* [WHAT YOU NEED TO DO]:
Please copy the records below word for word, leaving out the pictures.

Segment Open

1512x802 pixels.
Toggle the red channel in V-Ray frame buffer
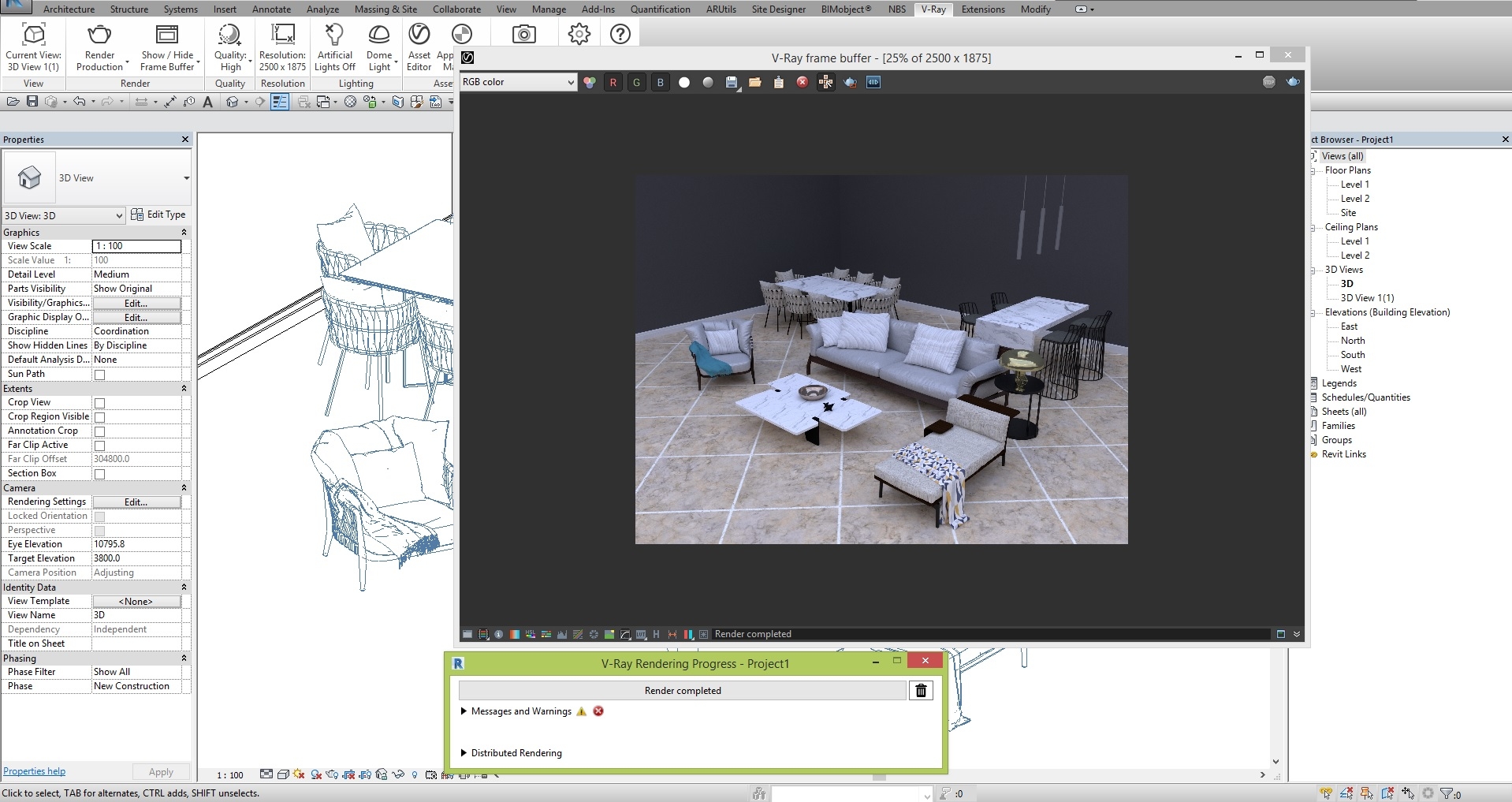[x=613, y=82]
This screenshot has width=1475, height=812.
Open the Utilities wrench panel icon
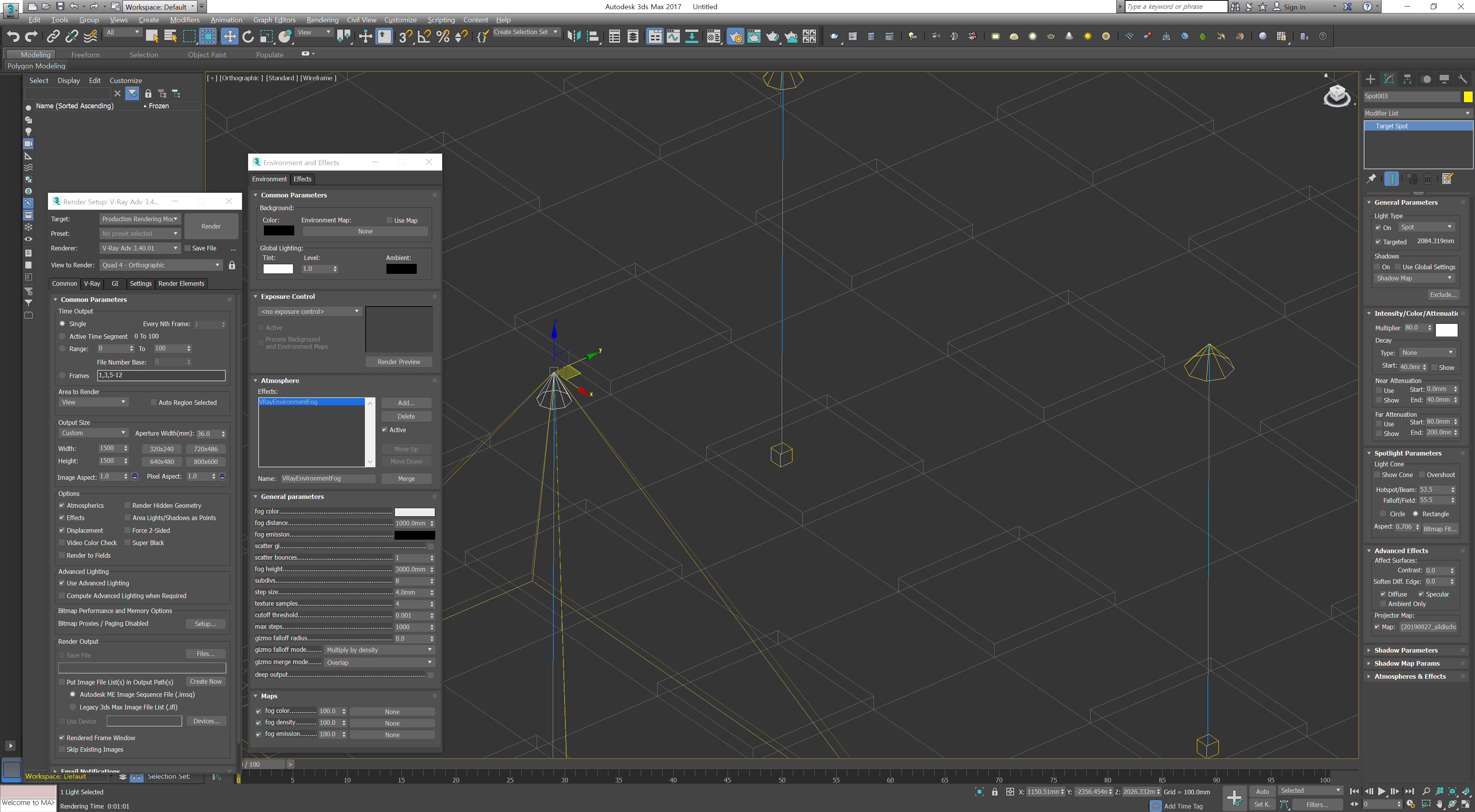coord(1462,79)
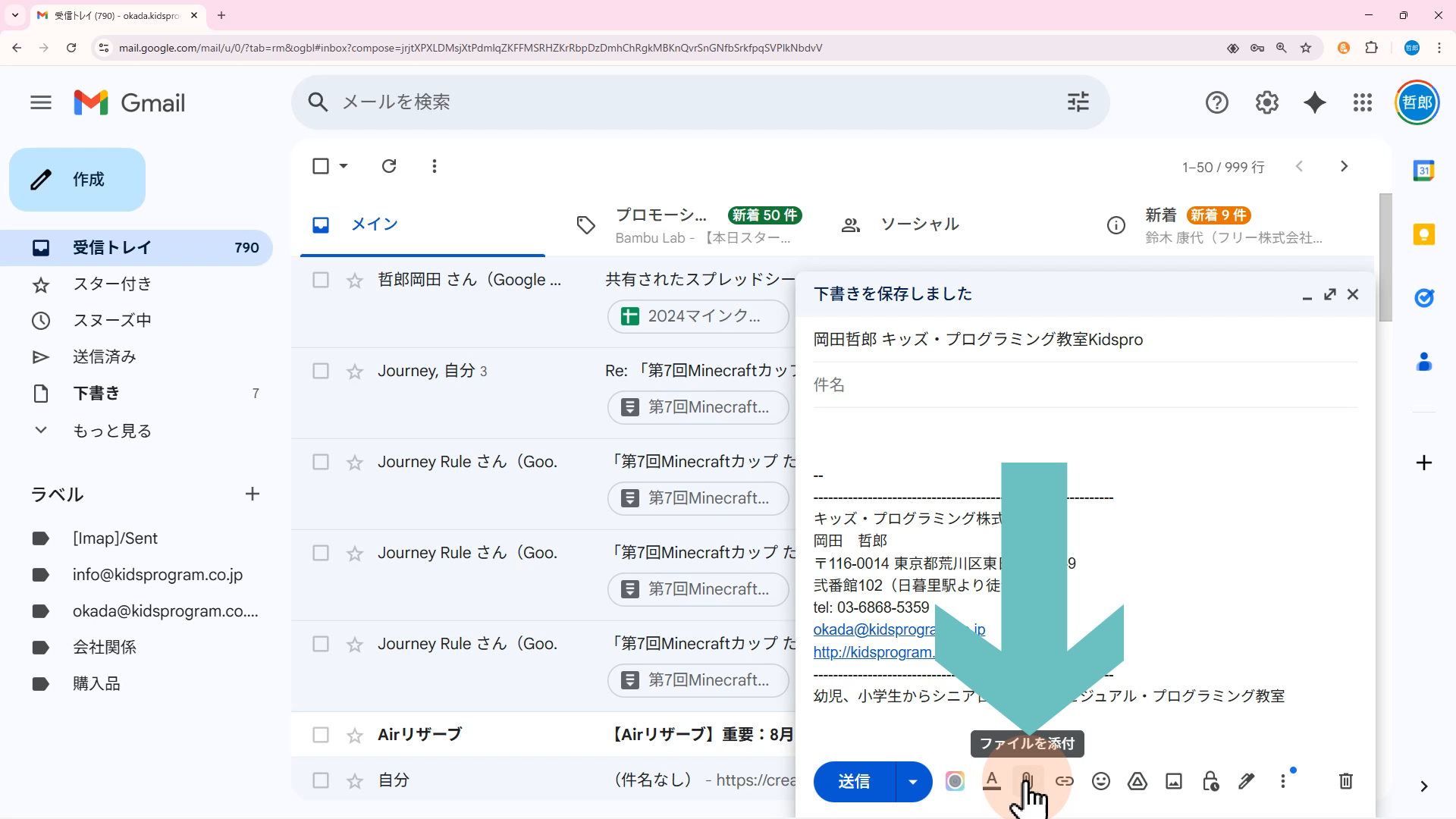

Segment Closed

* [TASK ANSWER]:
1512x802 pixels.
Toggle the red channel in V-Ray frame buffer
[x=613, y=82]
This screenshot has width=1475, height=812.
Open the Utilities wrench panel icon
coord(1462,79)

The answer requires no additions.